In your reply I see again the often used argument by proponents of dynamic typing that think they can make up for the lack of type predicates by testing. Yes, testing is important, but it is still only part of the picture and not a Complete Error Protection System™ either. It is so easy to miss specific cases, in a program with thousands of variables.
E.g. you can create a bunch of tests for something that outputs HTML, but then someone comes along and writes a & or a < in a field without a space after it, and you discover that despite it passing your tests, you forgot to escape the string. Turns out HTML silently corrected it in your existing tests which didn’t cover that specific edge case. It’s a simple example, but just to illustrate the point that tests not failing does not guarantee anything, you can never have complete coverage. Your tests may be focusing on the functional aspect and fail to cover other things such as proper escaping.
Testing is good, but complete testing coverage is an illusion, something which dynamic typing proponents often make it seem. A static type system, for the part that it does cover, does so completely; it can be proven that given certain stated conditions, something will satisfy those conditions. So that is one less thing you need to hope your tests cover sufficiently.
So basically I’m saying static typing + testing will be less prone to errors than no static typing + testing, because there is an extra layer of defense. Just like making a language/virtual machine that also protects you from buffer overflows, or a language where concurrency is a primitive of the language and where it is guaranteed to work, adds to the reliability as well.
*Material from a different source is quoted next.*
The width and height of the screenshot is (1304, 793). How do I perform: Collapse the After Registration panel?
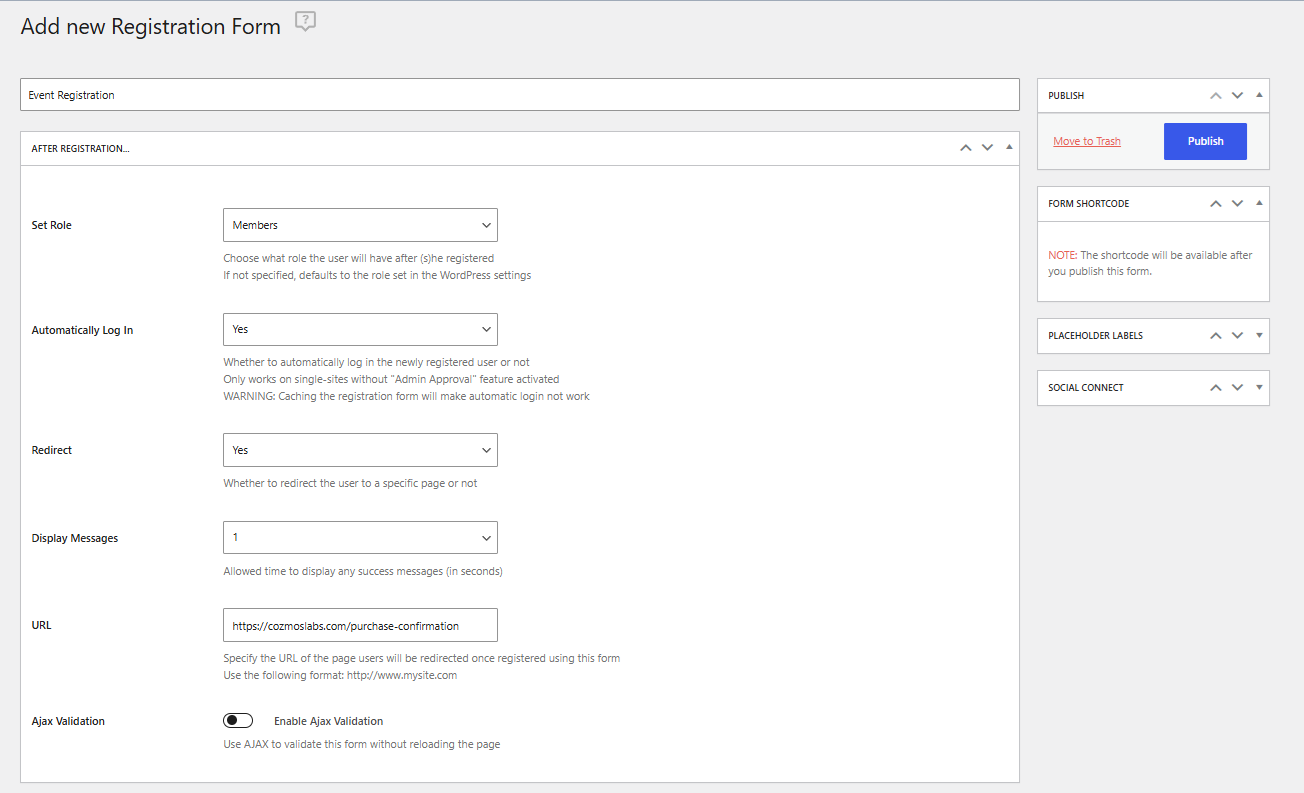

Anyway, I’m being a bit long-winded here :).
Also consider that someone who writes tests does so from his own background. There is a plethora of blogs out there that the author thinks he has sufficiently tested, only to find as soon as someone who does not use pure US-ASCII comes around that there are encoding errors. The tester, being of American background, probably never even thought of that. He probably can’t even input non-ASCII characters with his keyboard without resorting to arcane ALT-numpad combinations.
If all of the systems involved were required to explicitly state what their input and output encoding were, a checker could match these up and give an error of the output of one system did not match the required input of the other. This can be checked at compile-time, and there is yet one less complex issue that the author needs to worry about having tested.
Laurens,
I think we will just have to agree to disagree. You still seem to be missing what I’ve said.
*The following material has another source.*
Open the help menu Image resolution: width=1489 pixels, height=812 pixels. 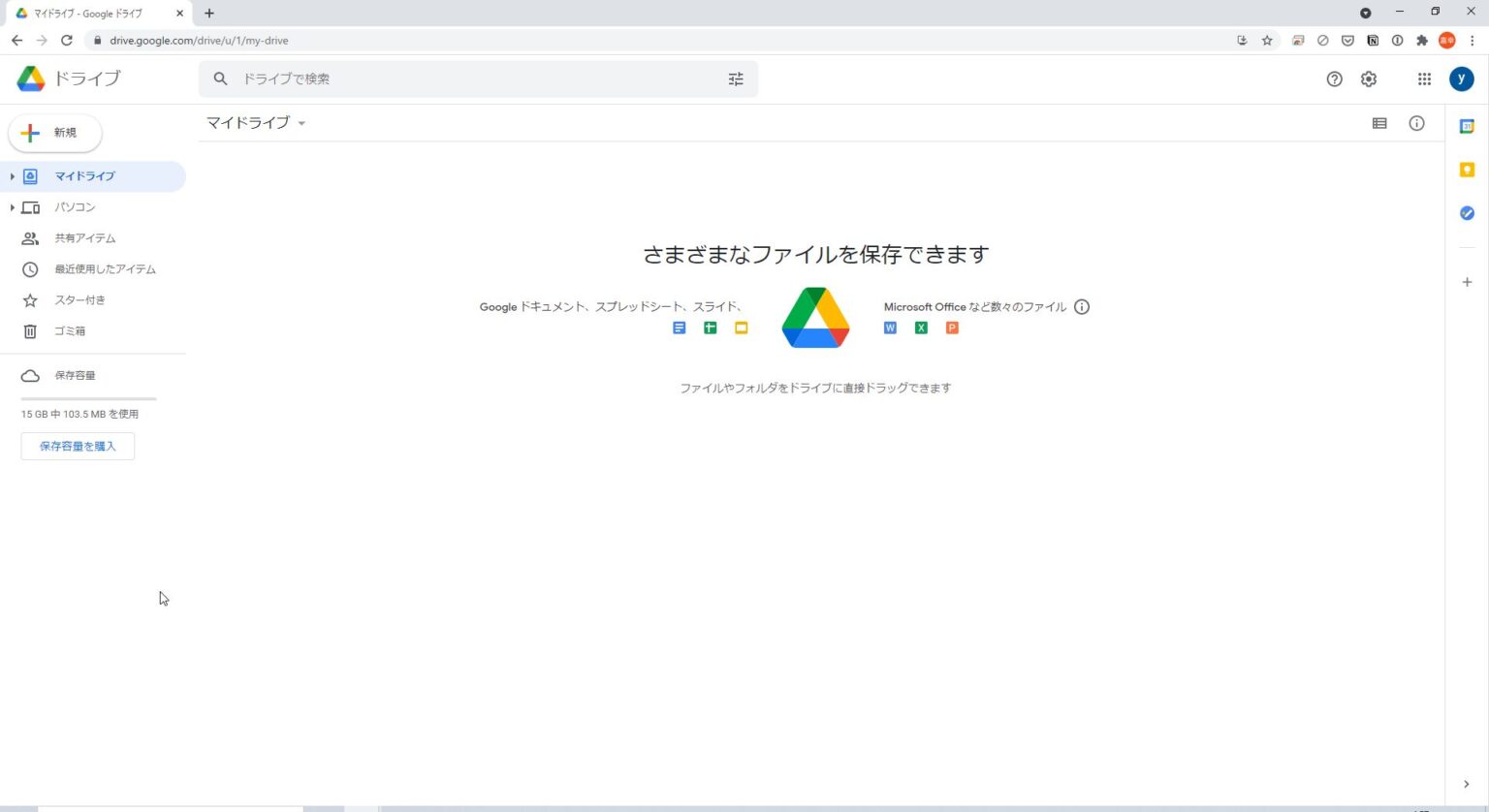click(1335, 78)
I never said that the run-time checking done by dynamic languages was a complete defense against errors, only that a reliance on compile time type checking was, at best, a rather weak defense.
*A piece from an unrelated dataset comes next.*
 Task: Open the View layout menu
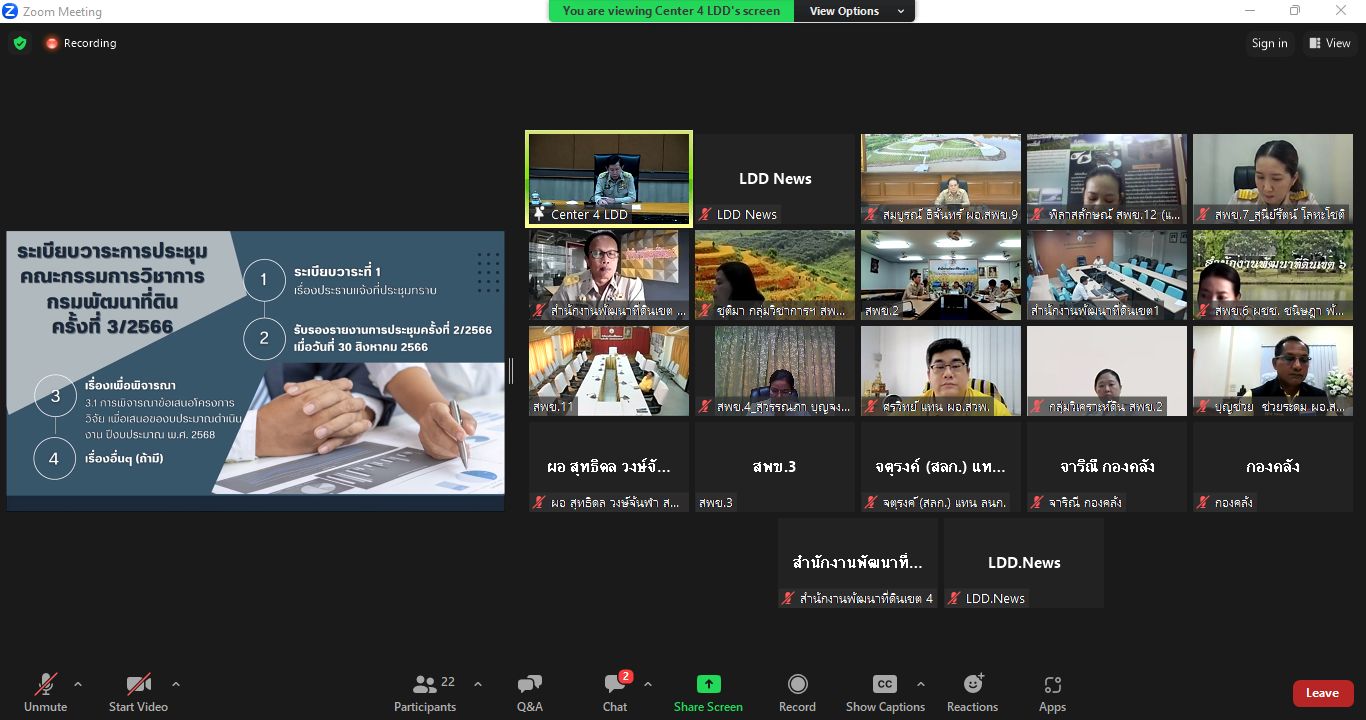pos(1328,43)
I get the impression that you haven’t had that much experience with using dynamic languages for production code. I’ve been doing it for nearly 30 years now, and my experience tells me that an agile development approach which uses behavior driven design, test driven coding, continuous integration, and refactoring, is much better at producing robust systems than any other approach I’ve tried.
It’s like Churchill said about Democracy, the agile development approach I’ve outlined is the worst possible approach, excluding all others.
But that’s my personal opinion, you are certainly entitled to yours.